* TASK OBJECTIVE *
Of all the lines below, output only those starting at the one with "Click the Rider column header" and ending at the one with "Task: Click the Комментарий text area", both ends included, exactly as written.

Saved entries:
*** Block opens ***

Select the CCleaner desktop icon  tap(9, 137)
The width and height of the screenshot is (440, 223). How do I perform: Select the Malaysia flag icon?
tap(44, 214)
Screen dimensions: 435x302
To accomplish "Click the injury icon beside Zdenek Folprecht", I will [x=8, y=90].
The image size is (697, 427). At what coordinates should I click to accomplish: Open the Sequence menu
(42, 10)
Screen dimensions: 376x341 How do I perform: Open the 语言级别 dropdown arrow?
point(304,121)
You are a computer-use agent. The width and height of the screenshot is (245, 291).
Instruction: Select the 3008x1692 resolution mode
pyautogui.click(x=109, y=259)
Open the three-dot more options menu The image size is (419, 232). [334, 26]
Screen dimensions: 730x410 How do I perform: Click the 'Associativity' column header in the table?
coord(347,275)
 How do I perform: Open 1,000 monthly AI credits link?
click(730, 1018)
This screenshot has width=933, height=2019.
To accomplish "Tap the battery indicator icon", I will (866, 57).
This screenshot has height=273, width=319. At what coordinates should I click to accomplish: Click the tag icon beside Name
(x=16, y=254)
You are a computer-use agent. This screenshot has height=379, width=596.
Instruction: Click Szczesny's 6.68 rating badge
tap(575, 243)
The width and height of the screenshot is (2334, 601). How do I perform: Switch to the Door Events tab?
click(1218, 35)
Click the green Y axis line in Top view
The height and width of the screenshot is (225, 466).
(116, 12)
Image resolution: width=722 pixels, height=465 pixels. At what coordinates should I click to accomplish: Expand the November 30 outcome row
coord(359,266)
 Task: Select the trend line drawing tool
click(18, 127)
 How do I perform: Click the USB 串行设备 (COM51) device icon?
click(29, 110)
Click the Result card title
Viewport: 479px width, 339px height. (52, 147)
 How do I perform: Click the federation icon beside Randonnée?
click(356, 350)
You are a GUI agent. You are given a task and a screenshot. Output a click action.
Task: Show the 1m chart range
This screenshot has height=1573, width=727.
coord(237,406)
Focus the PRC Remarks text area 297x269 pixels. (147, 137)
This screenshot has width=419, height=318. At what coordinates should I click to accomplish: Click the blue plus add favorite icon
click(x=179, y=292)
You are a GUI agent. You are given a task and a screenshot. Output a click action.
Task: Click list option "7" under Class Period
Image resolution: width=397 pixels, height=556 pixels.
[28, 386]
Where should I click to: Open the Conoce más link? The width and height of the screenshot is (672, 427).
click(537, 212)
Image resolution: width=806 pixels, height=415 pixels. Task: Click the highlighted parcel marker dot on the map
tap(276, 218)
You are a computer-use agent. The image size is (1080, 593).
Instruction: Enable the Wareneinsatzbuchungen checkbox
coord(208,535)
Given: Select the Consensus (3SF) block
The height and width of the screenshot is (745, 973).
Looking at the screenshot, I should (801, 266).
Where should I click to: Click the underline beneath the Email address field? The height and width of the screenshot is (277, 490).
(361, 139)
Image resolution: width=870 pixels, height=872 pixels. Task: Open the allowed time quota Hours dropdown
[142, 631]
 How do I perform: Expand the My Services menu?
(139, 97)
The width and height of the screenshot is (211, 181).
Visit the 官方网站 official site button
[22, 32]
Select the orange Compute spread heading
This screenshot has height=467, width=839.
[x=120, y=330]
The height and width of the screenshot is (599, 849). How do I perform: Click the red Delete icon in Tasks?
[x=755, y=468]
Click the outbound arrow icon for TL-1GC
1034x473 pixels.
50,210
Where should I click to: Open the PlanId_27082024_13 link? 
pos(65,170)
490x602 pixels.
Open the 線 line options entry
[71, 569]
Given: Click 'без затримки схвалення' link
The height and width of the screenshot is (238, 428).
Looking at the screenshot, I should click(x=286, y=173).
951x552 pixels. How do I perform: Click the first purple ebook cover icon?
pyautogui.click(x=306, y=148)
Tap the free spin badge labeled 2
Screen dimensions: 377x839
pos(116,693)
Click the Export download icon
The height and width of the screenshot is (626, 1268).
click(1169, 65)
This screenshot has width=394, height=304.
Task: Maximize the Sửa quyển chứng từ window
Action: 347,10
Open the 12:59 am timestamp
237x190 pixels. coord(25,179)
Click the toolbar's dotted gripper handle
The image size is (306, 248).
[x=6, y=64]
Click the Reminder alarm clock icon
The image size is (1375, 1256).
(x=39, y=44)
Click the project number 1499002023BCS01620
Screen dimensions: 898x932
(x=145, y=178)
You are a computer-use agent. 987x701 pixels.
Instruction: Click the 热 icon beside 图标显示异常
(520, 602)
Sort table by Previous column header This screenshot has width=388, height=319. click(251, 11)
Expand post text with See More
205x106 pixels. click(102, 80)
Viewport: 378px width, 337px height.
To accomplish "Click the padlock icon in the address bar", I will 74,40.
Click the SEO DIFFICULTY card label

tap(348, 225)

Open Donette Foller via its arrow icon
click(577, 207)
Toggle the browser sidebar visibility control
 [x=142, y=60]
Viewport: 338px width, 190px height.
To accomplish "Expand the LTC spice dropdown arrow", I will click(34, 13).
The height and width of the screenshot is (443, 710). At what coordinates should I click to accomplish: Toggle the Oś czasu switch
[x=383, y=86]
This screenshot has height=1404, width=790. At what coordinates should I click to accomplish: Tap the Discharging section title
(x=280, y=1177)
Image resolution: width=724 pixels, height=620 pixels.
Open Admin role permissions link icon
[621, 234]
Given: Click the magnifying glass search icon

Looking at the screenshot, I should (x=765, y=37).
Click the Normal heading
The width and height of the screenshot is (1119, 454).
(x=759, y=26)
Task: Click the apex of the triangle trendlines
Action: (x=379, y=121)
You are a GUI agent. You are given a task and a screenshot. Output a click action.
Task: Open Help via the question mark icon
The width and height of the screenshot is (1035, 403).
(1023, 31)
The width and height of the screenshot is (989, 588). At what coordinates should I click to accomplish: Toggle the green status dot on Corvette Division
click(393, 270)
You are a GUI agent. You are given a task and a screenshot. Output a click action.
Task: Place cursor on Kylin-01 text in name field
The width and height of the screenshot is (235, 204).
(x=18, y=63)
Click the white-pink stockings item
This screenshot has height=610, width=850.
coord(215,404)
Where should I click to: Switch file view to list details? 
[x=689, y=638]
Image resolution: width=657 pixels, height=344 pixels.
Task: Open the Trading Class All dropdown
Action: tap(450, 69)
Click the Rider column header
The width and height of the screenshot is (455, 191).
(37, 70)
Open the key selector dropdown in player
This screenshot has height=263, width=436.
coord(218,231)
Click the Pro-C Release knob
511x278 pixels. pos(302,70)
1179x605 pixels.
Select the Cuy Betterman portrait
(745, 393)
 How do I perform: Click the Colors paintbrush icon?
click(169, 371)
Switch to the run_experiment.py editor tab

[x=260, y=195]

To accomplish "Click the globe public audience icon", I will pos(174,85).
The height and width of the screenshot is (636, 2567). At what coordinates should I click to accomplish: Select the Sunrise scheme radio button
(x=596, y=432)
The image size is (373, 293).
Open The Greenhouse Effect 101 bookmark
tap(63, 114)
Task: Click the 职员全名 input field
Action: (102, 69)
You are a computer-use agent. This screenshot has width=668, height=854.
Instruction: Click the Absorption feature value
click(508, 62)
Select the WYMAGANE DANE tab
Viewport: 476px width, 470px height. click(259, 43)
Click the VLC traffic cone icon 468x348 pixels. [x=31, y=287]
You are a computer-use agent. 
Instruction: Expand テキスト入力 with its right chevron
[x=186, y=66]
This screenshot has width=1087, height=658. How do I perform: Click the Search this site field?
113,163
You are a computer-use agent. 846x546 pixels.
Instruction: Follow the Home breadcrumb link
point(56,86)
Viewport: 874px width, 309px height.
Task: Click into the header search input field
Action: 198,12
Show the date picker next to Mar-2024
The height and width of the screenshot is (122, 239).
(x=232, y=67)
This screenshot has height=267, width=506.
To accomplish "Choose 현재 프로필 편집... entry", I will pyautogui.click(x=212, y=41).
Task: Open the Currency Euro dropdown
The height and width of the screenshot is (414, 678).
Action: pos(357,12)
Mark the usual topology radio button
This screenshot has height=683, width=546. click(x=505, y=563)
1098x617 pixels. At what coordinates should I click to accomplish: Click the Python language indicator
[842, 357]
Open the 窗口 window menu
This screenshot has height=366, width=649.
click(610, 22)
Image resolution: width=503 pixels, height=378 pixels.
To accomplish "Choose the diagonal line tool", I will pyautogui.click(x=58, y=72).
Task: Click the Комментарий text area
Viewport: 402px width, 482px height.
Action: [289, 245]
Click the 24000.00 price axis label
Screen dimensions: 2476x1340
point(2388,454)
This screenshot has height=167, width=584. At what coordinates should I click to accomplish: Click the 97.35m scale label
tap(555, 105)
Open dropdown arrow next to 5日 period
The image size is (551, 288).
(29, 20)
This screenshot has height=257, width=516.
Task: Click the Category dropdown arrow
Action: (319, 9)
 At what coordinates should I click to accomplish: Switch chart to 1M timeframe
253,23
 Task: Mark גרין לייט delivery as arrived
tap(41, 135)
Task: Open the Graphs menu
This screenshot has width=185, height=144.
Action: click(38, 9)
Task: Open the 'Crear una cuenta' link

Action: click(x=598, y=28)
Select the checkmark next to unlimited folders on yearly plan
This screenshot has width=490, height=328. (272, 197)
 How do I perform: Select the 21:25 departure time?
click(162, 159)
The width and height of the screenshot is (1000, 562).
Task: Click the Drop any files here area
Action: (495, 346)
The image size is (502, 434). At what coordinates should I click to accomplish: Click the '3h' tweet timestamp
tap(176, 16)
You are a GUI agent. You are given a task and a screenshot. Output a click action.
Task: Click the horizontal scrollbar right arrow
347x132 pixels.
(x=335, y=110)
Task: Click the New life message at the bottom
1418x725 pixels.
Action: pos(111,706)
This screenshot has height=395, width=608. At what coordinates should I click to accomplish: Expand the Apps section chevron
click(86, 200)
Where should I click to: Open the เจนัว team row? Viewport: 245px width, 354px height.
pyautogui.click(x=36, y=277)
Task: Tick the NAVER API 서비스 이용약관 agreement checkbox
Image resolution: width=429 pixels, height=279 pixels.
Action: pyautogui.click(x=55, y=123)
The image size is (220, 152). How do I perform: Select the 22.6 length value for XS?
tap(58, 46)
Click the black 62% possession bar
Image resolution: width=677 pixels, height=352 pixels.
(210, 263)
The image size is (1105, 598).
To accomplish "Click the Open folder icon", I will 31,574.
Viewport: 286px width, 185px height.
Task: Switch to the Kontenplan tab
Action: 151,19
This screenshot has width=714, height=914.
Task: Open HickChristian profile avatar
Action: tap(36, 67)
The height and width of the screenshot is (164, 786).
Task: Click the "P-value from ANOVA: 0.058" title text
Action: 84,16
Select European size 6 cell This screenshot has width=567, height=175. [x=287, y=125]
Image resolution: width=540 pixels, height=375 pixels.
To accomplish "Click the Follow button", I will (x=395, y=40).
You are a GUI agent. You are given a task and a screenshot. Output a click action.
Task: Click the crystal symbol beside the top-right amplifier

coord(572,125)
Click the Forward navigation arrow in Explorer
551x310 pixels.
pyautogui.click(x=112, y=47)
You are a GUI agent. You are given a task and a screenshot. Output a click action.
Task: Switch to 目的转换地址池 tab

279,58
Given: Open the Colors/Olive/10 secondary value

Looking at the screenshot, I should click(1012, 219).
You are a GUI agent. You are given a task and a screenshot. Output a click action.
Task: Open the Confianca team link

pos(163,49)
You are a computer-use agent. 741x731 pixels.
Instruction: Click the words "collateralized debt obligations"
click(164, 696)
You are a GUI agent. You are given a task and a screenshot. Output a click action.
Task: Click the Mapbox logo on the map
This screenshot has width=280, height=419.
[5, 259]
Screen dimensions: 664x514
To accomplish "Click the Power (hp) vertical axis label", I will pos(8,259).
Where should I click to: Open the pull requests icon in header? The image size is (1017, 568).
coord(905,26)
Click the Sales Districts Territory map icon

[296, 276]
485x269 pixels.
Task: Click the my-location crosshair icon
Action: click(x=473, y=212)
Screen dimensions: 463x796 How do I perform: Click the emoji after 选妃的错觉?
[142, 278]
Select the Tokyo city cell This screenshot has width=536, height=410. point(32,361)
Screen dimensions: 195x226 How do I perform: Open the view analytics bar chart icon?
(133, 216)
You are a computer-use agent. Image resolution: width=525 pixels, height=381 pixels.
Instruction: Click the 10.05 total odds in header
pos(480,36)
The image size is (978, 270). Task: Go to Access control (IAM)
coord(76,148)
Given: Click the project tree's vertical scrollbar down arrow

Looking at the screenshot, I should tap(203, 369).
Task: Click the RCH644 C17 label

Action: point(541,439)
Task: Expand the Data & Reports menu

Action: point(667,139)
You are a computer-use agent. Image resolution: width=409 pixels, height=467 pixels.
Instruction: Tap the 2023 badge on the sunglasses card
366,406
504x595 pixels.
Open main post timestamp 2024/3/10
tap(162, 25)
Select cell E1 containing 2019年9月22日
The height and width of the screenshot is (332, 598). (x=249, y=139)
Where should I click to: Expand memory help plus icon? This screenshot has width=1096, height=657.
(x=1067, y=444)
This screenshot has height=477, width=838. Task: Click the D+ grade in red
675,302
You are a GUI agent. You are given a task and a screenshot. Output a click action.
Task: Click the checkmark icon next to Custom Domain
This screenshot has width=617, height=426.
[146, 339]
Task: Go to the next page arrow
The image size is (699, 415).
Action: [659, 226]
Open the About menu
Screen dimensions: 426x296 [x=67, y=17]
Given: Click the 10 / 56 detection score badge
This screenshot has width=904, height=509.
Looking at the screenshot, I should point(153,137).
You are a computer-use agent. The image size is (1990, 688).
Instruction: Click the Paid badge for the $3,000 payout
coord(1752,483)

*** Block closes ***

* SOLUTION FOR THIS PROBLEM *
Click the Rider column header
The width and height of the screenshot is (455, 191).
(37, 70)
Open the key selector dropdown in player
This screenshot has height=263, width=436.
coord(218,231)
Click the Pro-C Release knob
511x278 pixels. pos(302,70)
1179x605 pixels.
Select the Cuy Betterman portrait
(745, 393)
 How do I perform: Click the Colors paintbrush icon?
click(169, 371)
Switch to the run_experiment.py editor tab

[x=260, y=195]

To accomplish "Click the globe public audience icon", I will pos(174,85).
The height and width of the screenshot is (636, 2567). At what coordinates should I click to accomplish: Select the Sunrise scheme radio button
(x=596, y=432)
The image size is (373, 293).
Open The Greenhouse Effect 101 bookmark
tap(63, 114)
Task: Click the 职员全名 input field
Action: (102, 69)
You are a computer-use agent. This screenshot has width=668, height=854.
Instruction: Click the Absorption feature value
click(508, 62)
Select the WYMAGANE DANE tab
Viewport: 476px width, 470px height. click(259, 43)
Click the VLC traffic cone icon 468x348 pixels. [x=31, y=287]
You are a computer-use agent. 
Instruction: Expand テキスト入力 with its right chevron
[x=186, y=66]
This screenshot has width=1087, height=658. How do I perform: Click the Search this site field?
113,163
You are a computer-use agent. 846x546 pixels.
Instruction: Follow the Home breadcrumb link
point(56,86)
Viewport: 874px width, 309px height.
Task: Click into the header search input field
Action: 198,12
Show the date picker next to Mar-2024
The height and width of the screenshot is (122, 239).
(x=232, y=67)
This screenshot has height=267, width=506.
To accomplish "Choose 현재 프로필 편집... entry", I will pyautogui.click(x=212, y=41).
Task: Open the Currency Euro dropdown
The height and width of the screenshot is (414, 678).
Action: pos(357,12)
Mark the usual topology radio button
This screenshot has height=683, width=546. click(x=505, y=563)
1098x617 pixels. At what coordinates should I click to accomplish: Click the Python language indicator
[842, 357]
Open the 窗口 window menu
This screenshot has height=366, width=649.
click(610, 22)
Image resolution: width=503 pixels, height=378 pixels.
To accomplish "Choose the diagonal line tool", I will pyautogui.click(x=58, y=72).
Task: Click the Комментарий text area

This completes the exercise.